··· Extrait choisi ···

Merl Storr a étudié la philosophie et le français à Cambridge. Après un doctorat à l’Université de York, elle a mené une brillante carrière universitaire pendant plus de vingt ans. Merl est aujourd’hui traductrice du suédois et du français vers l’anglais. Elle travaille également en tant que correctrice-réviseuse et indexeuse d’ouvrages de sciences humaines et sociales. Pour visiter son site, c’est par ici !

Je tiens à remercier Merl pour sa gentillesse et le temps qu’elle m’a accordé pour cet entretien.

1) Comment avez-vous commencé la traduction ? Qu’est-ce qui vous y a menée ? Quelles facilités et/ou difficultés avez-vous rencontrées à vos débuts ?

···

- À compléter:
#1 D'après l'extrait, à partir de quelles langues Merl Storr traduit-elle vers l'anglais ?
#2 Recopiez le passage de l'extrait qui commence aux mots « Merl Storr a » et s'arrête après « c’est par ici ! ».
Les lignes qui suivent n'ont aucun rapport avec l'extrait.

··· Section des données ···

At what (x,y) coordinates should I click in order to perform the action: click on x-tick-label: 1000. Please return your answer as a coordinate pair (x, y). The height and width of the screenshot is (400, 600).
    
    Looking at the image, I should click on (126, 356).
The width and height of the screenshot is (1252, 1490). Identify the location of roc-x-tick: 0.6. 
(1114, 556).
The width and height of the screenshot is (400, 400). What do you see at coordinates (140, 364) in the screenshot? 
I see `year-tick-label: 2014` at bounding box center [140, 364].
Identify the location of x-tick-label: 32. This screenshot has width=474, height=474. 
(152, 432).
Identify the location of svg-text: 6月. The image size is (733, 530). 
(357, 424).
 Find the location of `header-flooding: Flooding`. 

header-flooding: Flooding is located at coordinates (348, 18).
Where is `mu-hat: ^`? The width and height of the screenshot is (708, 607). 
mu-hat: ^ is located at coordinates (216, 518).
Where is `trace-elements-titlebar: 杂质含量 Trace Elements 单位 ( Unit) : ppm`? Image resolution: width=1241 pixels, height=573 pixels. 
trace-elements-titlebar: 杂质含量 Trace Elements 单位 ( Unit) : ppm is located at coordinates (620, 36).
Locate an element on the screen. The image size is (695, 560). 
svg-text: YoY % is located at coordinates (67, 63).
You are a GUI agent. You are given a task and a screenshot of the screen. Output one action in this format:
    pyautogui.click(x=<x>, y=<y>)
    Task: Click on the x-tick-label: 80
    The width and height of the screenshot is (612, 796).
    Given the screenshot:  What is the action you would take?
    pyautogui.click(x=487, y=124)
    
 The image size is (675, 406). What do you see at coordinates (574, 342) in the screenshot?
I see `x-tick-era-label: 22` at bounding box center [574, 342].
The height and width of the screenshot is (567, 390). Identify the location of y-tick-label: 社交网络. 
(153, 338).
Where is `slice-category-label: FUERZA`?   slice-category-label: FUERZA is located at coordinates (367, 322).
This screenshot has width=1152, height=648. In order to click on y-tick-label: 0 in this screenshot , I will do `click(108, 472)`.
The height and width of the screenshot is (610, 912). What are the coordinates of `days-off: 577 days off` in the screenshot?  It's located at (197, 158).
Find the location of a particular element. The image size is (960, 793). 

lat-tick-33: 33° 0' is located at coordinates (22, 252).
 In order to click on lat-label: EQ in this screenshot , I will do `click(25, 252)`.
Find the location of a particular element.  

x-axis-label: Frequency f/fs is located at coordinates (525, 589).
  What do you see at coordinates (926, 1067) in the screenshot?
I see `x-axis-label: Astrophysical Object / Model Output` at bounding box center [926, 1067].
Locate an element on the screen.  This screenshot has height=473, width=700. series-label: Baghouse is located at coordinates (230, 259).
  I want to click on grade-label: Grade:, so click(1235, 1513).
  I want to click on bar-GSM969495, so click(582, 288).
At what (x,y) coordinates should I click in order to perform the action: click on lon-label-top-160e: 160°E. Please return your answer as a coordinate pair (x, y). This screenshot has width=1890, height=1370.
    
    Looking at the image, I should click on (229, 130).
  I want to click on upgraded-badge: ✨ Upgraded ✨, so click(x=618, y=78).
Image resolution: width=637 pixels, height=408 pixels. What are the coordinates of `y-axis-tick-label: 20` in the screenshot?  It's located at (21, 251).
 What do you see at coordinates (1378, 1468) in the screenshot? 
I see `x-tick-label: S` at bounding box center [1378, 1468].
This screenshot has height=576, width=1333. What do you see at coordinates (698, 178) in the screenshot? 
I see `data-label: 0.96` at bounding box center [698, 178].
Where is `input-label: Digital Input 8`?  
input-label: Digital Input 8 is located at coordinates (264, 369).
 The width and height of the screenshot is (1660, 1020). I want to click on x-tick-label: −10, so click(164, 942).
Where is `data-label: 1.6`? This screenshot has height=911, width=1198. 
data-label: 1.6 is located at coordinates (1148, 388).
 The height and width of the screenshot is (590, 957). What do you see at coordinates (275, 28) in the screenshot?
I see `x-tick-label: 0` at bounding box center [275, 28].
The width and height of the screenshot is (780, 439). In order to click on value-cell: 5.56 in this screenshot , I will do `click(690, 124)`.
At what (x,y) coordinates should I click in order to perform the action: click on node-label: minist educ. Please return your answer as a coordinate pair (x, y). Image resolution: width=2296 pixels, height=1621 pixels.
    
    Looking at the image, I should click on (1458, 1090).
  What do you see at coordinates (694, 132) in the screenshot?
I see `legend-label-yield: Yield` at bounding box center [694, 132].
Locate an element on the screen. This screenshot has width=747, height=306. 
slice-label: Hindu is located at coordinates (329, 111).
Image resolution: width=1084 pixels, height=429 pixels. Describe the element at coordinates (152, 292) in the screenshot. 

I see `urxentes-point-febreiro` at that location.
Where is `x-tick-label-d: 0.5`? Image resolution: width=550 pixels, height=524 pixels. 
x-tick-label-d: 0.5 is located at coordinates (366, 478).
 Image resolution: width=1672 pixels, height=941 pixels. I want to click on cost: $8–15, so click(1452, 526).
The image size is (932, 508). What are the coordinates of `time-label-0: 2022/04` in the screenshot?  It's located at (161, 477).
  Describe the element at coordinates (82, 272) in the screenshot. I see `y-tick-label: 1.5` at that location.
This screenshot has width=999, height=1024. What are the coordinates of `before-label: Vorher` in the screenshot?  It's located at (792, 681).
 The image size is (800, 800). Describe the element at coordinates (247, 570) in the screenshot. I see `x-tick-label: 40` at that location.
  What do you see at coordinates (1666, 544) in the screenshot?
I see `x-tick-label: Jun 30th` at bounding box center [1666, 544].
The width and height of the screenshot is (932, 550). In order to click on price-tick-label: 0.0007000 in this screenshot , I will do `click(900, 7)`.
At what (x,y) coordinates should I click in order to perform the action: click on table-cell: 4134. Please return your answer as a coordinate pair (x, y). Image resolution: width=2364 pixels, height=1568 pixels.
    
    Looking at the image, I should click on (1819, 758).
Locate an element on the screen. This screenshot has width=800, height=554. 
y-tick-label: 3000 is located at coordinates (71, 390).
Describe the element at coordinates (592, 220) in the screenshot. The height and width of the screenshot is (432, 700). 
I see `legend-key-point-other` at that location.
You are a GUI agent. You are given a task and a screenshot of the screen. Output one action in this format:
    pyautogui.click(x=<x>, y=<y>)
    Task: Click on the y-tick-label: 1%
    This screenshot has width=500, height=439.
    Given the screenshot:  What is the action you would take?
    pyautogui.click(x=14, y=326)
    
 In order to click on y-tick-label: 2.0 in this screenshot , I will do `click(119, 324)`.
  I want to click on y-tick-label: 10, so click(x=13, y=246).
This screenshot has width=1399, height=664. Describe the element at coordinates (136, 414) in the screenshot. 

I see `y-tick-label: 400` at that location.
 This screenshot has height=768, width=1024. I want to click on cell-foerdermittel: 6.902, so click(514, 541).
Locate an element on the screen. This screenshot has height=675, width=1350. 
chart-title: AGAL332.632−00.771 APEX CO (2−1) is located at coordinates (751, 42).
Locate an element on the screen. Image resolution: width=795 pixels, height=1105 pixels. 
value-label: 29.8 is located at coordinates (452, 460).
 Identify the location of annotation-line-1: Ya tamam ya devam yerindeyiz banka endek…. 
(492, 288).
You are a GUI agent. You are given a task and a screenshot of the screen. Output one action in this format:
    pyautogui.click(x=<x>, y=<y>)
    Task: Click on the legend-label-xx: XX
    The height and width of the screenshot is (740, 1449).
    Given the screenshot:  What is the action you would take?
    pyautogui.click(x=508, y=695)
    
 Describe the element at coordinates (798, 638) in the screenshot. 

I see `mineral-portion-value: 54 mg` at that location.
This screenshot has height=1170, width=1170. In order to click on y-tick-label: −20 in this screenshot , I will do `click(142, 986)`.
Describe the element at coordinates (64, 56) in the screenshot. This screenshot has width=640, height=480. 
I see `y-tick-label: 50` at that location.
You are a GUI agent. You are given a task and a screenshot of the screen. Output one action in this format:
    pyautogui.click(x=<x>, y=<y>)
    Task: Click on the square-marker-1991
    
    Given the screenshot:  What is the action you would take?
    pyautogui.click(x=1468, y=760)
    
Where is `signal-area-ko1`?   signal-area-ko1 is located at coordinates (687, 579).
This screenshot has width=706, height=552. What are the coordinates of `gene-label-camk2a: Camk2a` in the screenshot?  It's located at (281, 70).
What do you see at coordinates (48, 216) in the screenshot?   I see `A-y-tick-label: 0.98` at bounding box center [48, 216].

···

- Corrigé des exercices:
#1 Du suédois et du français.

#2
Merl Storr a étudié la philosophie et le français à Cambridge. Après un doctorat à l’Université de York, elle a mené une brillante carrière universitaire pendant plus de vingt ans. Merl est aujourd’hui traductrice du suédois et du français vers l’anglais. Elle travaille également en tant que correctrice-réviseuse et indexeuse d’ouvrages de sciences humaines et sociales. Pour visiter son site, c’est par ici !